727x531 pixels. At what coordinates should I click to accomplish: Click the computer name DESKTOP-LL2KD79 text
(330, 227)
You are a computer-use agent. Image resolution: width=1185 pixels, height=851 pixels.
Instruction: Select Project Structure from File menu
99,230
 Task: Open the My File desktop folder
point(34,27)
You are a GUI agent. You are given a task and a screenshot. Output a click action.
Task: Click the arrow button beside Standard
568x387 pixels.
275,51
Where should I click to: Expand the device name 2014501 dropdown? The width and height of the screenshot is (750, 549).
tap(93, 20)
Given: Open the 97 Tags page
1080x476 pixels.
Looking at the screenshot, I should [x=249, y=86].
:::::
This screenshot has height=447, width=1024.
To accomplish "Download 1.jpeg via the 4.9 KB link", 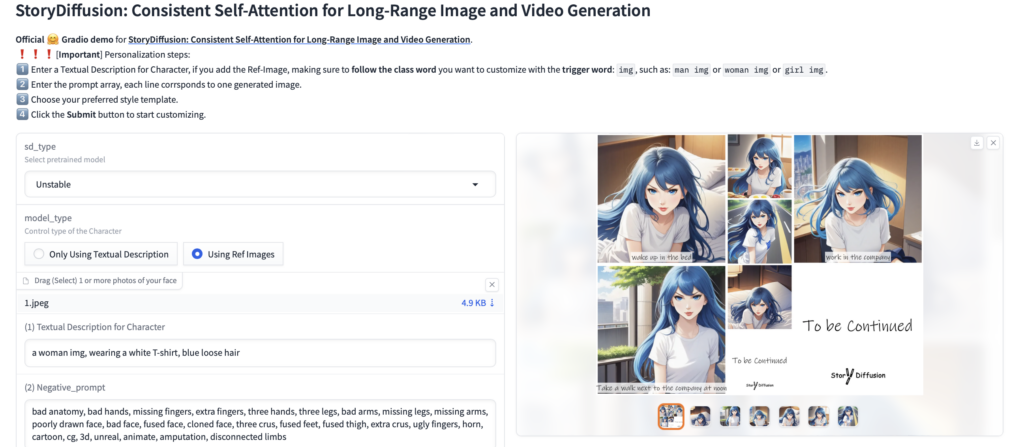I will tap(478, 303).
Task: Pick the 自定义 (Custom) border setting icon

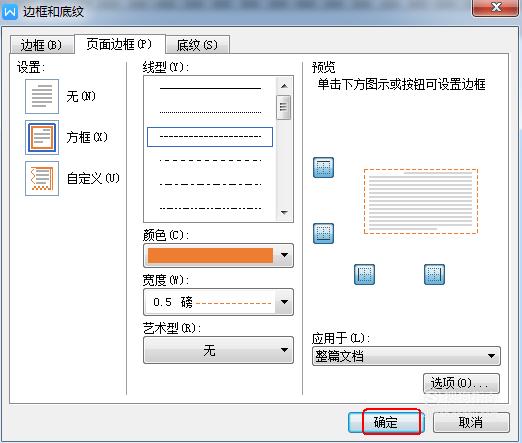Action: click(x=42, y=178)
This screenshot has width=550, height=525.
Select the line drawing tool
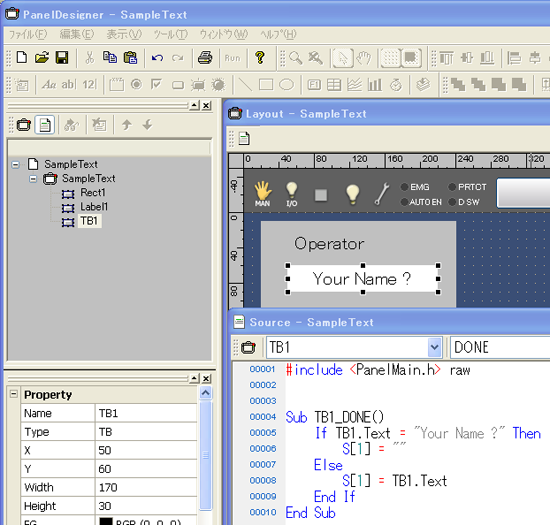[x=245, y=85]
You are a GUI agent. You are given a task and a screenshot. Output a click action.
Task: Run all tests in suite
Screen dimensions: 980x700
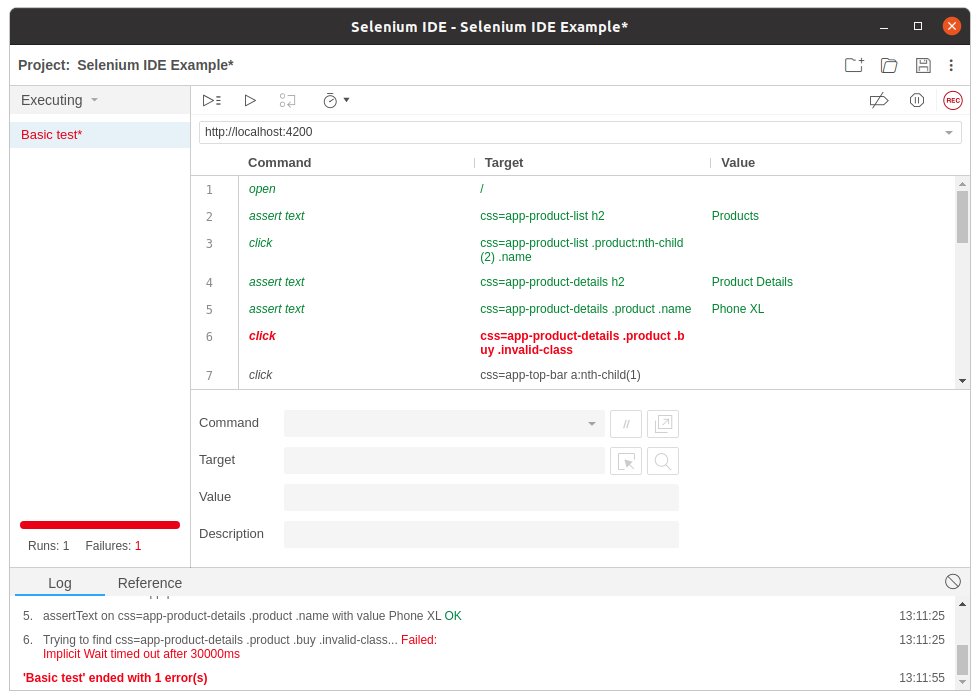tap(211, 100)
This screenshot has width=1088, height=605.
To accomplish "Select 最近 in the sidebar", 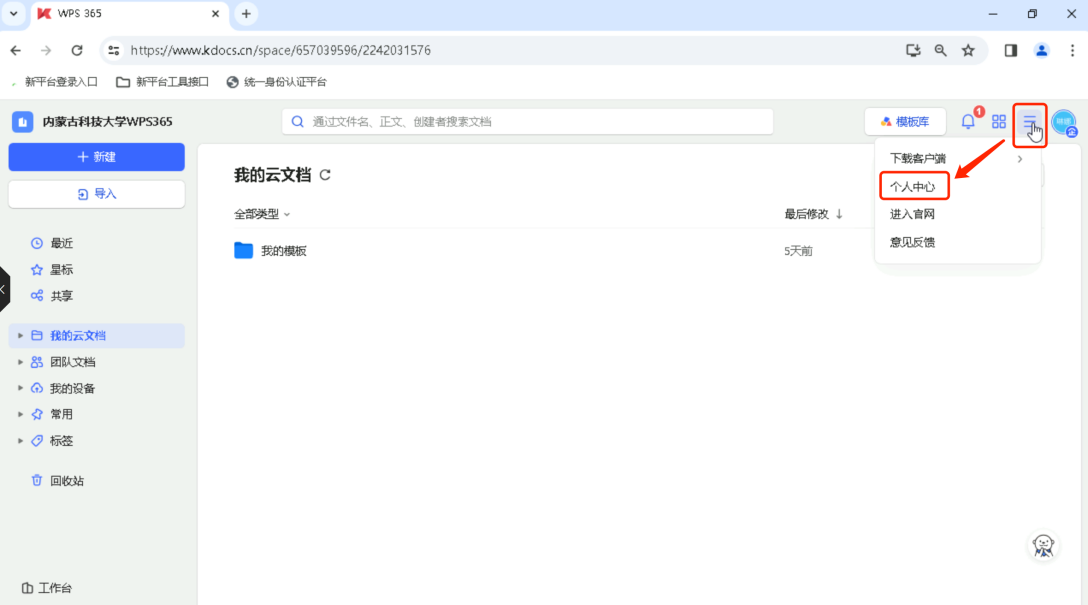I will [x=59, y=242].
:::::
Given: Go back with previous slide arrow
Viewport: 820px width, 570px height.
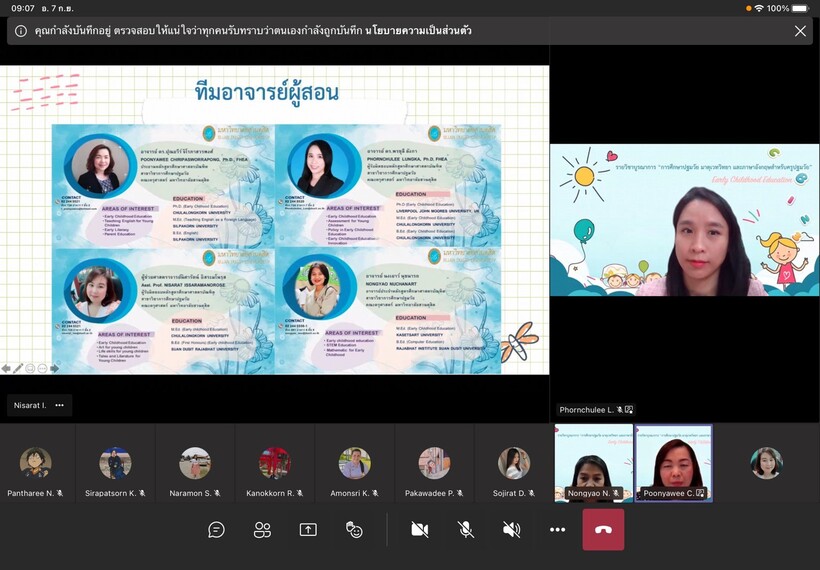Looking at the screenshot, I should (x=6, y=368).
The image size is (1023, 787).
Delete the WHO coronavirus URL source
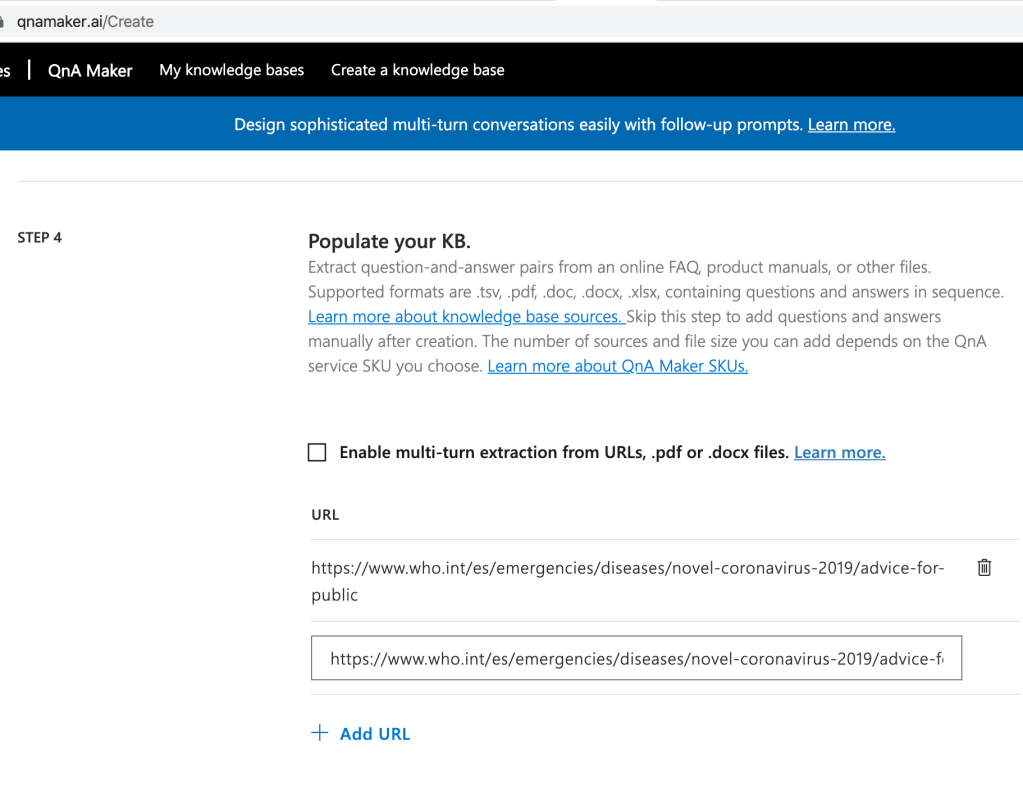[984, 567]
:::::
▶ **WHAT IS NEEDED**
In the records above, each line with the string "arrow" should be copied.

▶ **RESPONSE AREA**
Task: Click the arrow button beside Standard
Given: Go back with previous slide arrow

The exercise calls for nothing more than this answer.